確定日付のある証書がない場合には、二重譲渡などが行われてしまった場合に優先順位を判断できなくなるため、対抗要件としての効力が弱くなってしまいます。
3-2-3. 債権譲渡登記をする
債権の譲渡人が債権譲渡登記を行うことにより、譲受人は第三者に対して対抗要件を備えられます。
債権譲渡登記は、債権が譲渡されたことを東京法務局で登記する手続きです。
ただし、債権譲渡登記は法人しか行えません。
譲渡人が個人の場合には、債権譲渡登記制度が利用できない点に注意が必要です。
そのため、個人事業主がファクタリングを利用する際には、債権譲渡登記が不要なファクタリング会社を選ぶ必要があります。
債権譲渡登記は債務者が関わることなく第三者対抗要件を備えられる方法です。
また、登記事項証明書を交付して債務者へ通知することで債務者対抗要件を備えることができます。
ただし、登記によって債権の存在や譲渡の有効性を証明するものではありません。
債権譲渡登記や登記が不要になるケースについて詳しくは、「ファクタリングにおける債権譲渡登記は必須?登記不要なケースを解説」の記事をご覧ください。

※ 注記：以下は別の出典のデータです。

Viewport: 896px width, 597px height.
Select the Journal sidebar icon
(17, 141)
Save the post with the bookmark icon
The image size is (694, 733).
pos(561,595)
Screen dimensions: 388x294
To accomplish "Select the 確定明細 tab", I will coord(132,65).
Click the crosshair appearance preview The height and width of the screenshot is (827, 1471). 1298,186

4. ファクタリングではどのように対抗要件を備える?
ファクタリングを利用する際には、実際にどのように対抗要件を備えればよいのでしょうか。
ここでは、2者間ファクタリングと3者間ファクタリングに分けて、対抗要件の備え方を解説します。
4-1. 2者間ファクタリングの場合
2者間ファクタリングでは、利用者(利用会社)とファクタリング会社の2者間で契約するため、売掛先が関与しない契約です。

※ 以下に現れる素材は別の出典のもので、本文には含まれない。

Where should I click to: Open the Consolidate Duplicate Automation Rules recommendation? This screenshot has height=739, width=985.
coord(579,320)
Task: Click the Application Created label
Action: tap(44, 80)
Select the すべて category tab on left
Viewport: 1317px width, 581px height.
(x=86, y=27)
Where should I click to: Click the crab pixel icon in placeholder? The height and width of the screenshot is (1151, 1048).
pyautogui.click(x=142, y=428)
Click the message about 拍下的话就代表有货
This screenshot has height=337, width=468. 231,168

そのため、第三者への対抗要件として債権譲渡登記をするケースが多いです。
債権譲渡登記を行うことによって、万一、二重譲渡があった場合でも、ファクタリング会社は第三者に対抗できるようになります。
ただし、債権譲渡登記には費用がかかる点に注意が必要です。
また、登記情報は誰でも閲覧できるため、ファクタリングを利用した事実を売掛先が知る可能性もゼロではありません。
債権譲渡登記は必須ではなく、登記を留保できるファクタリング会社も存在します。
そのため、債権譲渡登記を避けたい場合は、登記が不要なファクタリング会社を選ぶのも一つの方法です。
ただし、対抗要件を備えることにより、ファクタリング会社のリスクを軽減できるため、2者間ファクタリングであっても手数料を抑えられる可能性もあります。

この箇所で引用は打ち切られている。